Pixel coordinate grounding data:
+ + + +
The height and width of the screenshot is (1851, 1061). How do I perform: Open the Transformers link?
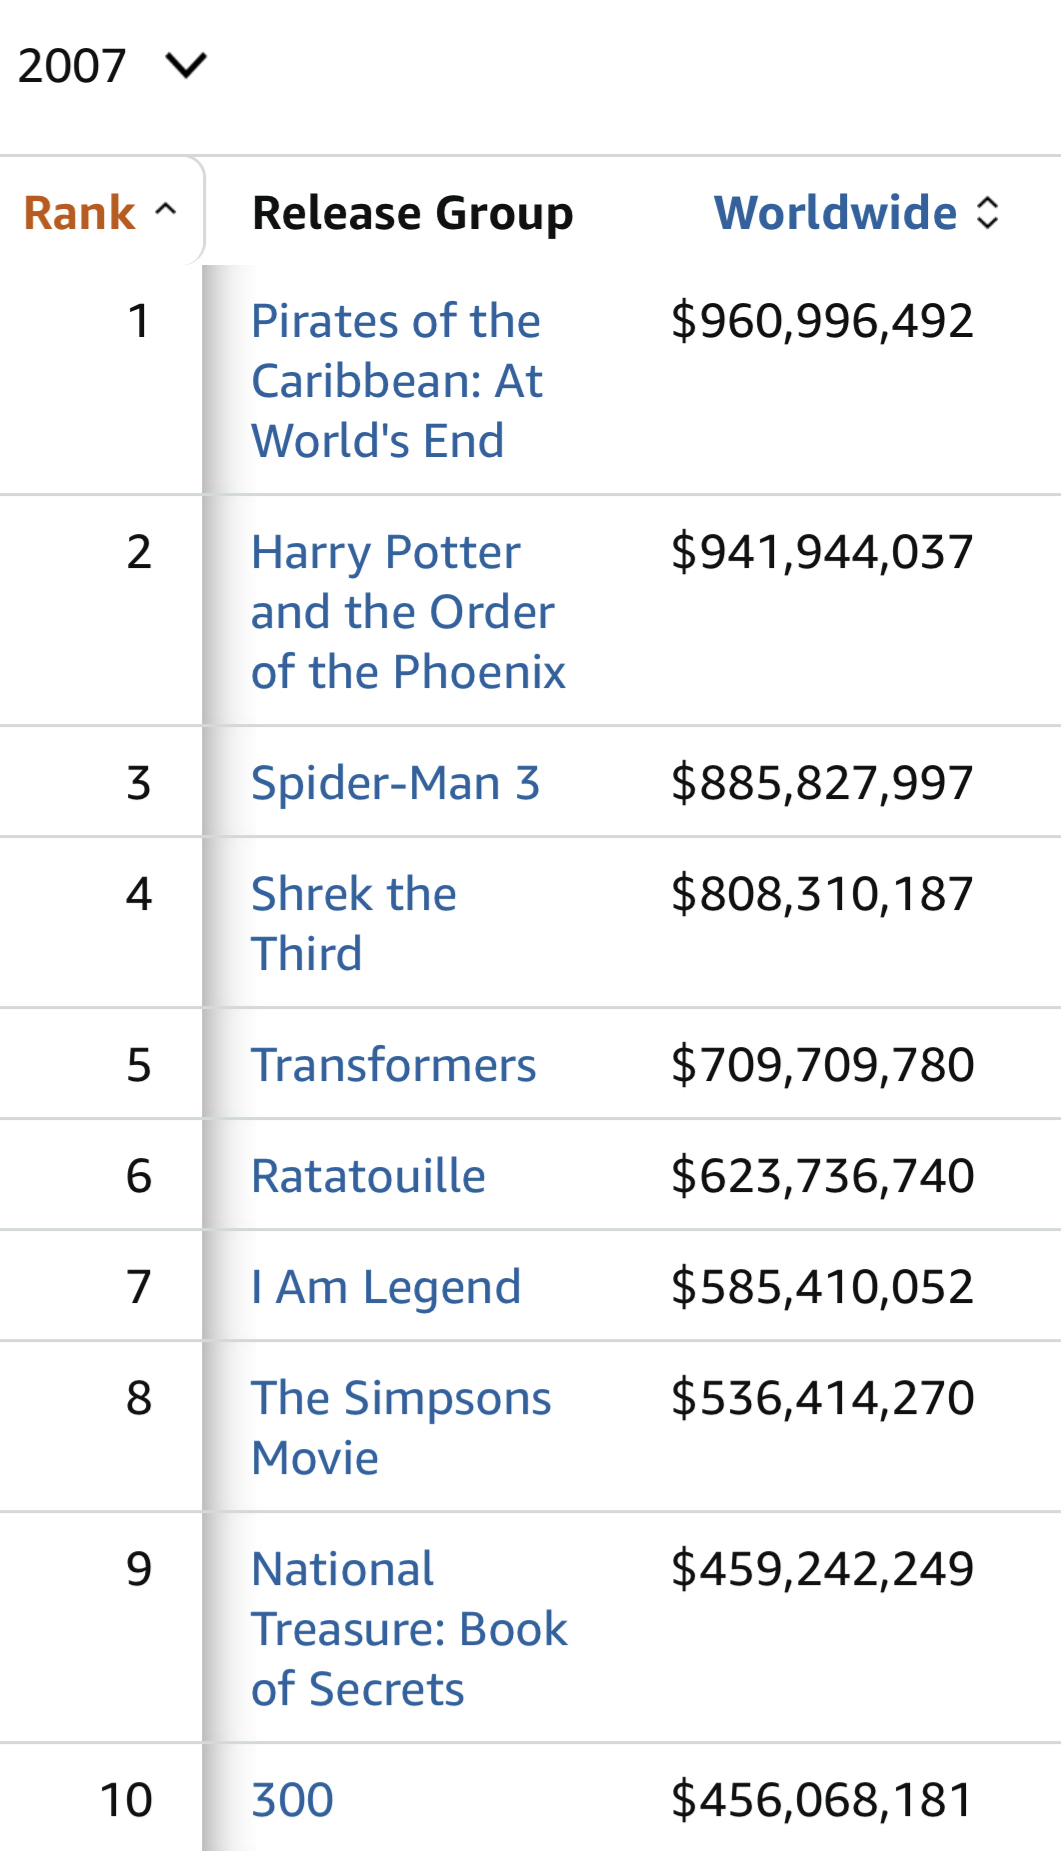pyautogui.click(x=393, y=1065)
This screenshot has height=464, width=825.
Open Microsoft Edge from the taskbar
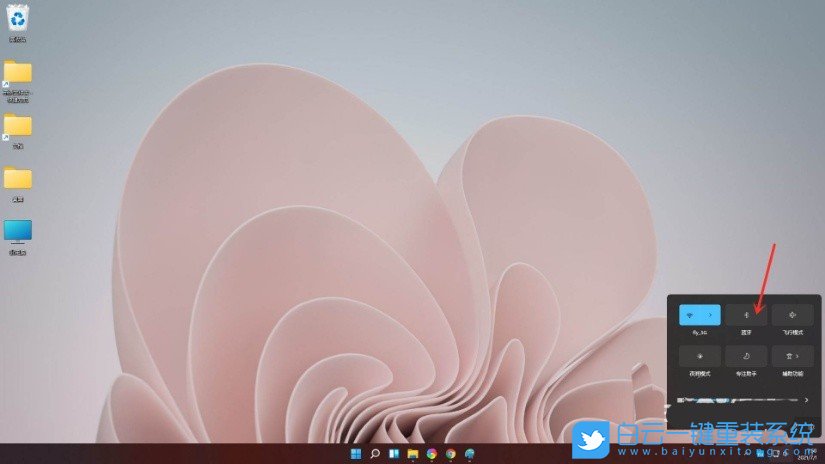pos(469,453)
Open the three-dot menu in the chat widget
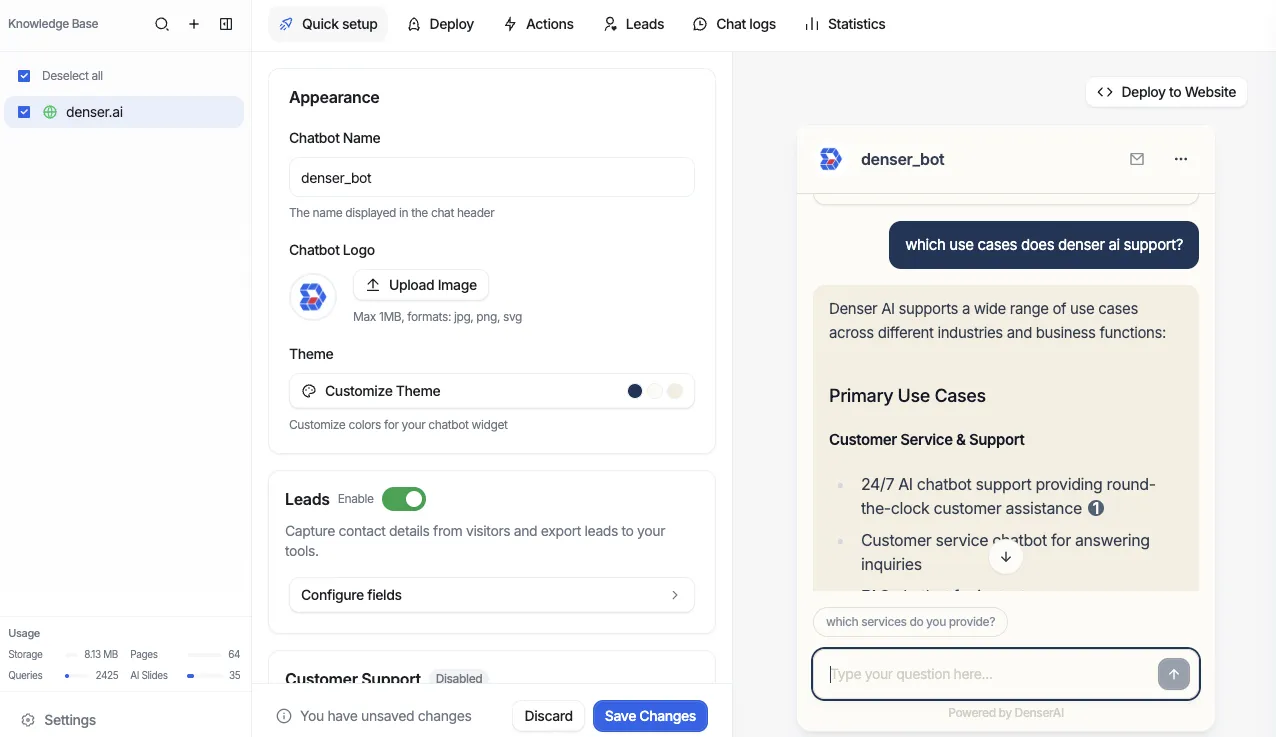Viewport: 1276px width, 737px height. pos(1181,158)
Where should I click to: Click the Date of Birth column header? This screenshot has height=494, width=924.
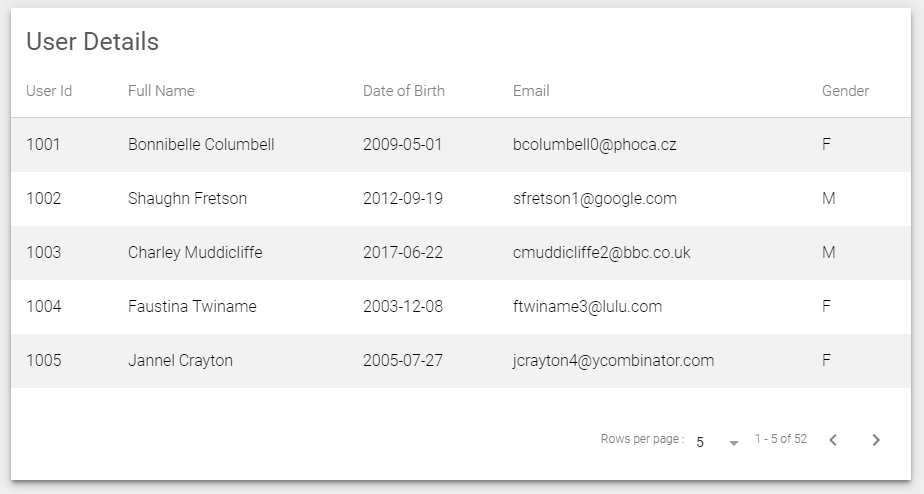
+ + + +
Instructions for the task: Pick up at the line containing "This screenshot has height=464, width=825." and copy each line exactly until the data ends, including that last line; copy no pictures.

Written answer:
This screenshot has height=464, width=825.
Open Microsoft Edge from the taskbar
pos(469,453)
Open the three-dot menu in the chat widget
Viewport: 1276px width, 737px height. pos(1181,158)
Where should I click to: Click the Date of Birth column header? This screenshot has height=494, width=924.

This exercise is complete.